In 2005, Wichita tv station KSAS-TV received a mysterious package. Upon further examination, it was determined to be from the BTK killer, who had just begun a string of taunting communications, fourteen years after the last contact. In the package was, among other things, a floppy disk.

The floppy disk had been included after he was given assurance that it was a secure means of communication (note: it’s not). When the police obtained the floppy disk, it was scoured for evidence. The floppy disk had been wiped clean, but still contained two key elements hidden in the file’s metadata – someone named “Dennis” was the last to have modified a document, as well as the phrase “Christ Lutheran Church.” Ten days later after a few more dots were connected, Dennis Rader was arrested in connection of the ten BTK murders.

Thanks to the metadata found on that floppy disk, he is now serving ten life sentences.

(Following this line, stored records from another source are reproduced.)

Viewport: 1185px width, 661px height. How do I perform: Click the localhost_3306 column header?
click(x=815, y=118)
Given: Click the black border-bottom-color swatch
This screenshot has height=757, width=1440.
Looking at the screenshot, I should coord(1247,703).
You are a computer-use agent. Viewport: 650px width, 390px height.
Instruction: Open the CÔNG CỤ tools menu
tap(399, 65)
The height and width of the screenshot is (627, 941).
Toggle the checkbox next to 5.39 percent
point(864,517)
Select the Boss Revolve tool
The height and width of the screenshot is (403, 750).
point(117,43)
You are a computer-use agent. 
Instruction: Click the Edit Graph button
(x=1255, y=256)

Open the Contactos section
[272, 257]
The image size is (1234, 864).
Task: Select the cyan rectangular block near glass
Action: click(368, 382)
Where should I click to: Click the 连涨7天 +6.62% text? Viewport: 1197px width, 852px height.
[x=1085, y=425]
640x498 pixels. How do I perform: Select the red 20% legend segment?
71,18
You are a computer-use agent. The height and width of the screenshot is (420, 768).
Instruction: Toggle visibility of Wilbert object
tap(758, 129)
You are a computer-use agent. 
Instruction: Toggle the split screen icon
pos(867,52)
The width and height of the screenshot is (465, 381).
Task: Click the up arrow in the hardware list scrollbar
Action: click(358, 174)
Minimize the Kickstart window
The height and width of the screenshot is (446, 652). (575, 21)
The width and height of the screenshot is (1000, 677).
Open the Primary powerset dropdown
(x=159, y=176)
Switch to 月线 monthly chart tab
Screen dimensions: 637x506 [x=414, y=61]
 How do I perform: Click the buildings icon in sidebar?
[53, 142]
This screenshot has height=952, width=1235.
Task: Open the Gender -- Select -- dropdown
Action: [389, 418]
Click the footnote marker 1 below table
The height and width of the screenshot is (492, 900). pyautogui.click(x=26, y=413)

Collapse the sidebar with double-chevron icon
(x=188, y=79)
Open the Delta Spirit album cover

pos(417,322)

Metadata – once one strips away the technical jargon – is just information about data (or, data about data). Whenever you create a document, make a phone call, send a text message, or any other innumerable digitally related tasks, information is logged with various data points; when it was created, opened, last viewed, etc. Using this information gives context to the data, and becomes usable in relation to your case.

Metadata is so pervasive in our technology, you are constantly using it without realizing it. When Pandora, Spotify or Apple Music cultivates playlists fashioned for your tastes, it’s using metadata; using a search term when you’re looking for an email you sent five months ago is using metadata; even just opening a word document and finding where you last saved it is using metadata.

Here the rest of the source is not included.